M. Fuad Nasar (mantan Sesditjen Bimas Islam. Saat ini Kepala Biro AUPK UIN Imam Bonjol Padang)

M. Fuad Nasar (mantan Sesditjen Bimas Islam. Saat ini Kepala Biro AUPK UIN Imam Bonjol Padang)

Haji adalah ibadah terakhir yang disyariatkan Allah kepada umat Nabi Muhammad Saw. Kewajiban menunaikan haji hanya sekali seumur hidup bagi muslim yang mampu untuk datang ke tanah suci.

Sejarah mencatat peristiwa penting ibadah haji Nabi Muhammad bersama para sahabat dan 114.000 umat Islam pada tahun 10 Hijriyah/632 Masehi. Haji yang dilaksanakan oleh Nabi yang mulia itu adalah haji pertama dan ternyata merupakan haji penghabisan atau perpisahan (Haji Wada’) karena tiga bulan kemudian Allah memanggilnya.

Puncak kegiatan ibadah haji adalah melaksanakan wukuf di Arafah sesuai dengan sabda Rasulullah, “al-hajju ‘arafah” artinya haji intinya adalah melaksanakan wukuf di Arafah.

Amin Duwaidar dalam buku Suwar Min Hayah ar-Rasul sebagaimana dinukil Mohammad Natsir dalam Fiqhud Dakwah (1977) melukiskan peristiwa Haji Wada’ sebagai berikut:

“Pagi hari, sesudah shalat shubuh, berangkatlah Rasulullah Saw dari Mina menuju ke Padang Arafah. Rasulullah Saw menunggang onta beliau, Alqashwa, diiringi oleh ribuan umat yang sama-sama melakukan ibadah haji. Sambil berjalan, mereka bertakbir dengan suara bergelombang, berirama, bersahut-sahutan dan menyerukan talbiyah (terjemahannya): ‘Inilah kami, ya Tuhan kami, inilah kami, memenuhi panggilan dan perintah-Mu. Tidak ada sekutu bagi-Mu. Sesungguhnya segala puji, dan nikmat, adalah bagi-Mu, dan Engkaulah yang menguasai segala sesuatu. Tidak ada yang menyekutui kekuasaan-Mu….!’

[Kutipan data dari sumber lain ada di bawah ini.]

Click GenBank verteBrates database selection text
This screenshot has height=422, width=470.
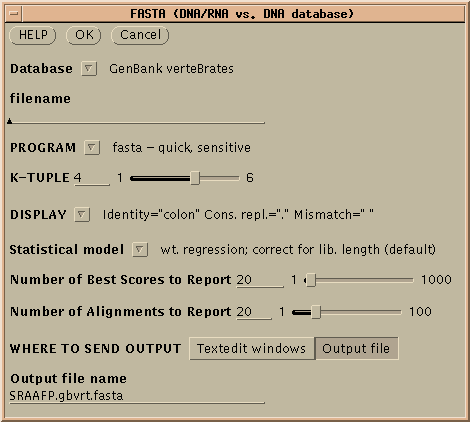172,69
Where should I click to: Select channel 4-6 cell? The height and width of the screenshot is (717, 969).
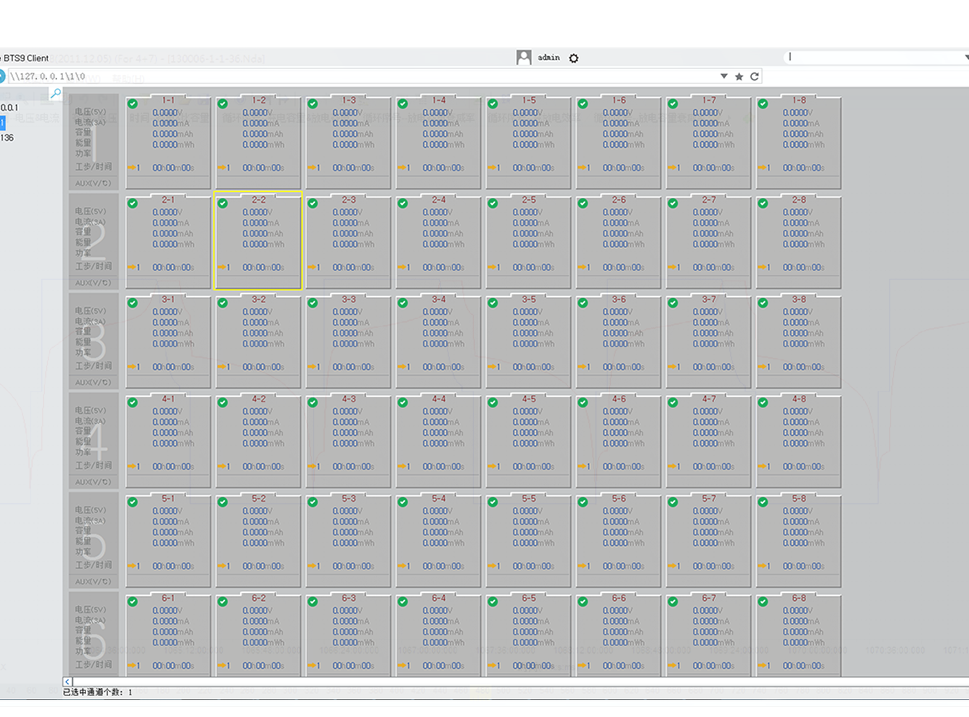point(618,440)
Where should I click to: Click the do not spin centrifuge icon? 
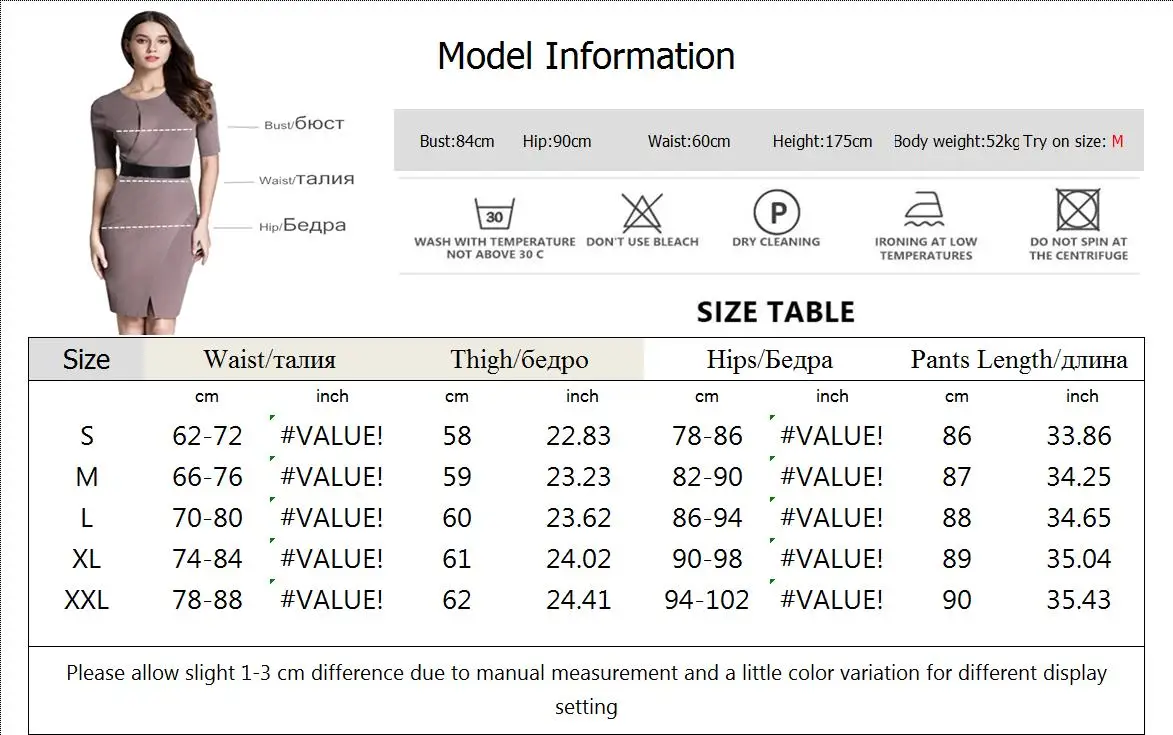[x=1078, y=209]
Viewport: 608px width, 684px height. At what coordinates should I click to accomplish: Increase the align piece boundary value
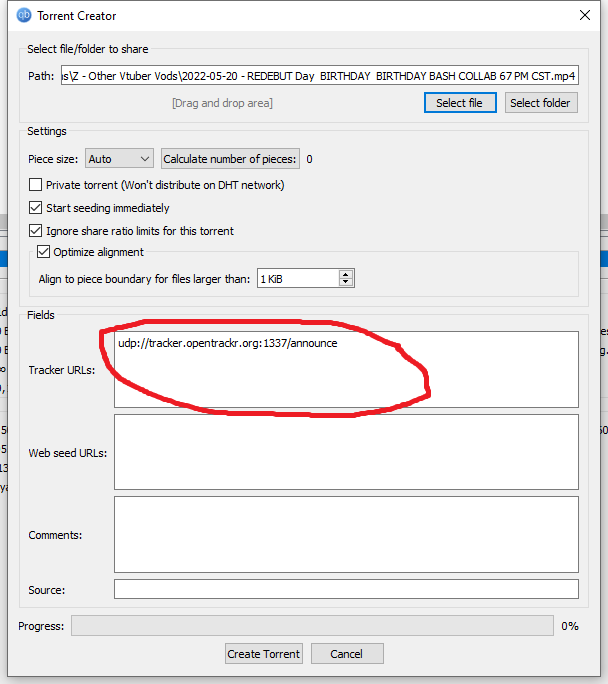tap(346, 274)
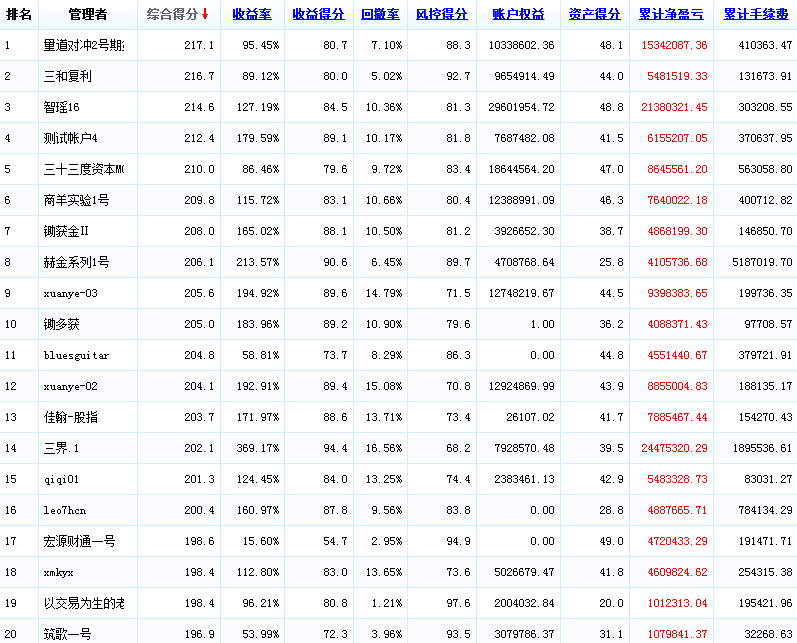Click the red sort arrow beside 综合得分
Image resolution: width=797 pixels, height=643 pixels.
(x=205, y=15)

Sesampai di tengah-tengah lembah Arafah, Rasulullah menghentikan ontanya di suatu tempat yang ketinggian. Di dekatnya berdiri Rabi’ah bin Umayah bin Khalaf, yang mempunyai suara keras dan lantang. Bin Khalaf ditugaskan untuk menyambung suara Rasul, agar jelas terdengar oleh umat yang banyak berhimpun di situ. Rasulullah tetap duduk di atas ontanya agar dapat kelihatan oleh orang banyak. Didahuluinya khutbah yang terkenal sebagai Khutbatul Wada’, khutbah perpisahan itu, dengan puji serta syukur kepada Allah Swt.”

Khutbah itu dengan sedikit perubahan dan tambahan keesokan harinya tanggal 10 Dzulhijjah diucapkan kembali oleh Rasulullah di Mina sewaktu perjalanan pulang menuju Mekkah. Rasulullah berkhutbah dengan kalimat yang mudah dipahami oleh semua lapisan umat.

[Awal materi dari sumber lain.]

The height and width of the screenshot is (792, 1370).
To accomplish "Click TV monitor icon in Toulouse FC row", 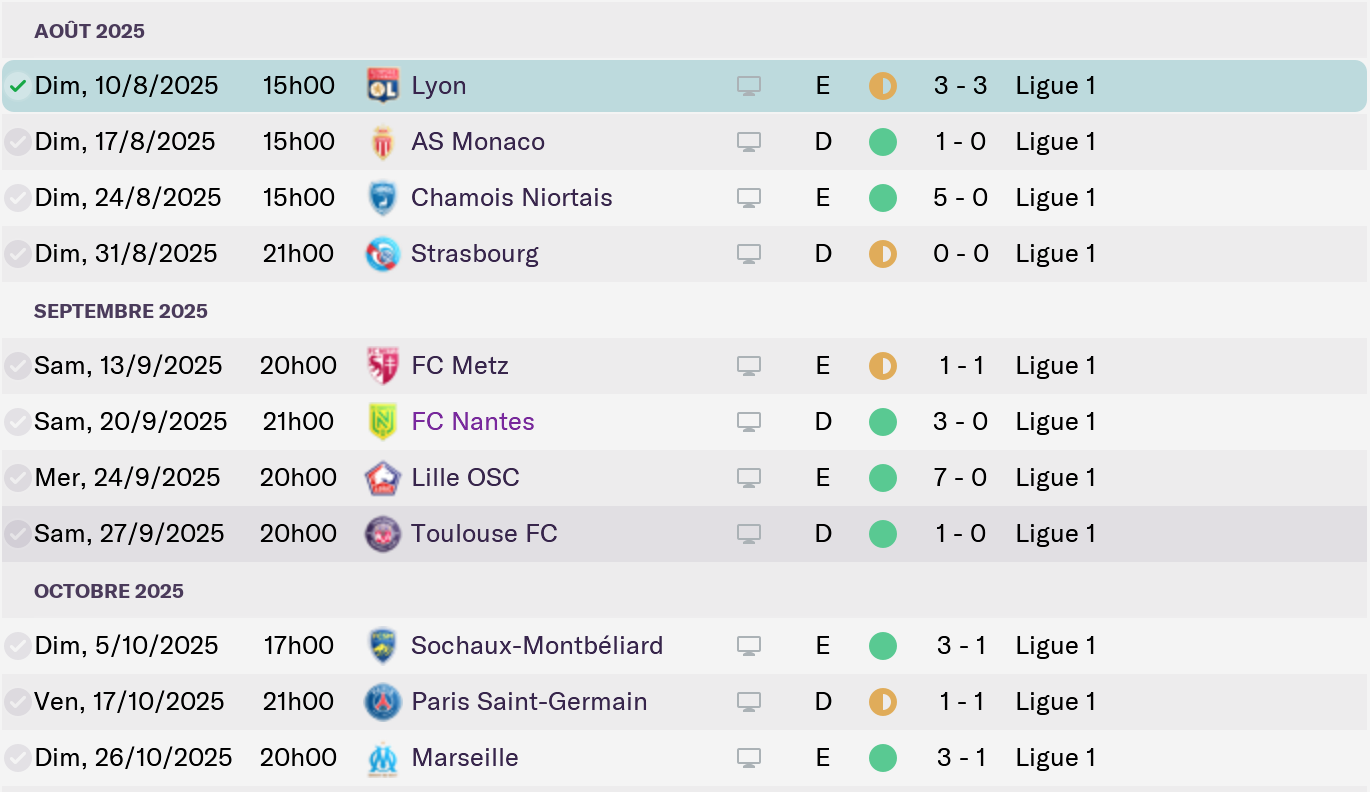I will [749, 534].
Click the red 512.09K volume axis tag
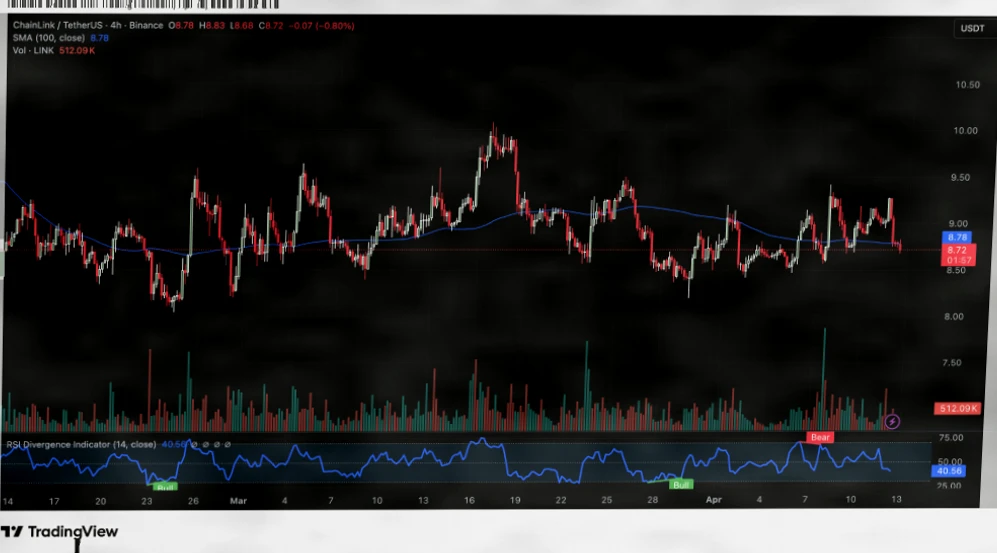The height and width of the screenshot is (553, 997). [956, 409]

Khutbah Rasulullah di Arafah dan Mina pada tanggal 9 dan 10 Dzulhijjah itu, menurut ulasan Prof. Osman Raliby dalam tulisannya di Majalah Suara Masjid tahun 1975, merupakan pedoman hidup bagi umat Islam karena banyak mengandung hak-hak asasi manusia (human right), di antaranya sebagai berikut (terjemahannya):

“Segala puji adalah bagi Allah. Kita memuja dan memuji Dia dan memohon pertolongan kepada-Nya dan bertaubat kepada-Nya. Kita berlindung pada Allah dari kejahatan-kejahatan diri kita dan dari segala perbuatan yang buruk. Barangsiapa yang diberi hidayah oleh Allah, maka takkan ada siapapun yang dapat menyesatkannya, dan barangsiapa disesatkan Allah, maka tak ada siapa pun yang dapat menunjukkan jalan baginya.

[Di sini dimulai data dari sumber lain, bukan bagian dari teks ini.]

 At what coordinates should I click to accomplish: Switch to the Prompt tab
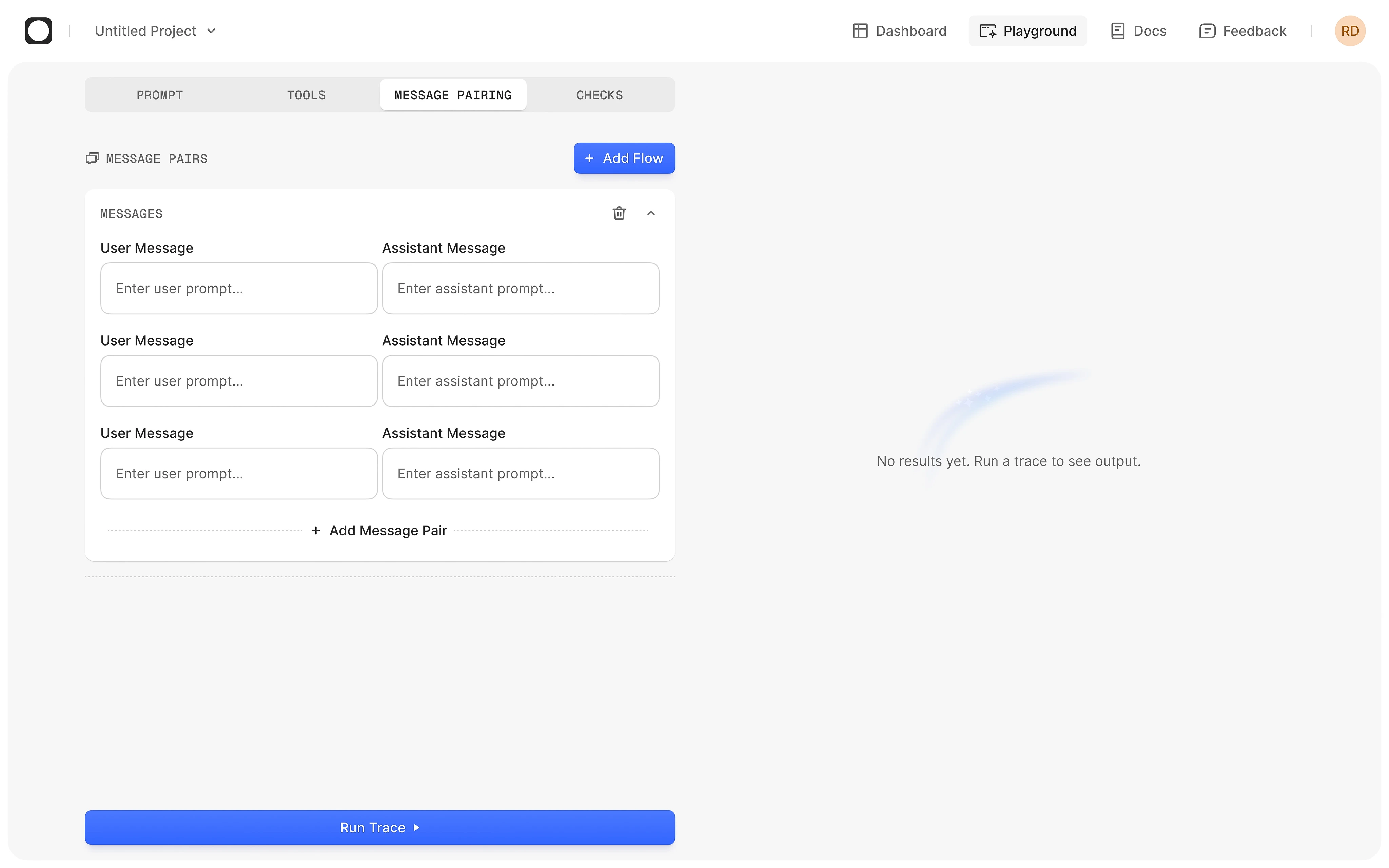(160, 95)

Aku naik saksi, bahwa tiada Tuhan melainkan Allah. Maha Esa Ia, dan tidak ada sekutu bagi-Nya. Dan aku naik saksi, bahwa Muhammad adalah hamba-Nya dan Rasul-Nya.

Wahai manusia, dengarkanlah pesanku baik-baik.

Aku akan menyampaikan kepadamu satu keterangan (sebagai wasiat), karena sesungguhnya aku tidak tahu apakah aku akan bertemu lagi dengan kamu sesudah tahun ini di tempat aku berdiri (sekarang) ini.

“Wahai manusia, Sesungguhnya darahmu (jiwamu), harta bendamu dan kehormatanmu adalah suci dan haram (dilarang diganggu), sebagaimana suci dan haramnya bulan ini (bulan haji), sampai kamu kelak menghadap Tuhan. Sungguh kamu pasti akan menemui (menghadap) Tuhan, di mana Ia pasti akan menanyakan tentang segala amal perbuatanmu.

Ingatlah, bukankah sudah aku sampaikan? (Umat: sudah-sudah! Nabi: Ya Allah, persaksikanlah!)

Maka barangsiapa ada amanat di tangannya, hendaklah disampaikannya kepada orang yang memberikan amanat itu kepadanya.

Ingatlah, tak seorang pun yang melakukan tindak pidana melainkan ia sendiri yang bertanggungjawab atasnya. Tidak ada anak bertanggungjawab terhadap tindak pidana ayahnya, pun juga tidak seorang ayah bertanggungjawab terhadap tindak pidana anaknya.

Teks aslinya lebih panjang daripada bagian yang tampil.